CNN reported earlier this month that Wells Fargo spokesman Alan Elias said the bank respects differing opinions on the project, but does business “only with companies that have demonstrated a strong, ongoing commitment to complying with all applicable federal, state and local laws and regulations.”

The head of the company that is building the Dakota Access oil pipeline said Friday that the pipeline won't be rerouted but that he'd like to meet with the head of an American Indian tribe to try to ease the tribe's concerns about the project.

Kelcy Warren, the CEO of Dallas-based Energy Transfer Partners, told The Associated Press that the company has no alternative other than to stick to its plan for the $3.8 billion pipeline, which would ship oil from North Dakota to Illinois and which is nearly completed.
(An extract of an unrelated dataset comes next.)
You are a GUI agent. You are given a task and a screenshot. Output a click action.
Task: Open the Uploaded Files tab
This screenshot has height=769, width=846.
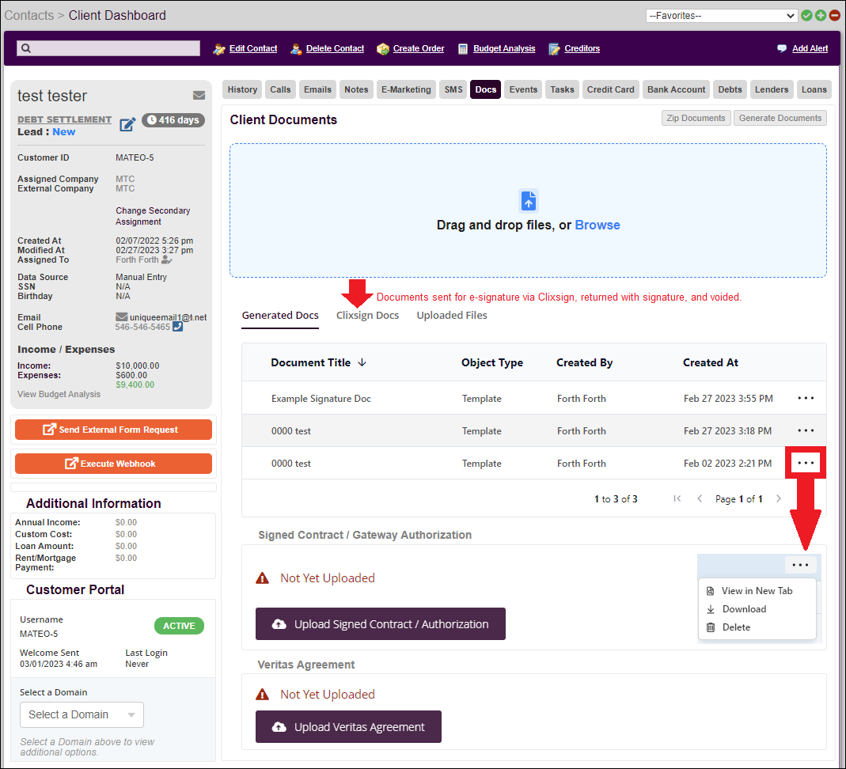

"There's not another way. We're building at that location," Warren said.

Warren said he would welcome the chance to meet with Dave Archambault, the chairman of the Standing Rock Sioux, to address the tribe's concerns that the pipeline, which skirts its reservation, would endanger drinking water and cultural sites.

The 1,200-mile pipeline, which spans four states, is largely complete except for a section that would pump oil under Lake Oahe, a Missouri River reservoir in southern North Dakota. The Standing Rock tribe fears that a leak could contaminate the drinking water on its nearby reservation and says the project also threatens sacred sites, a statement that Warren disputes.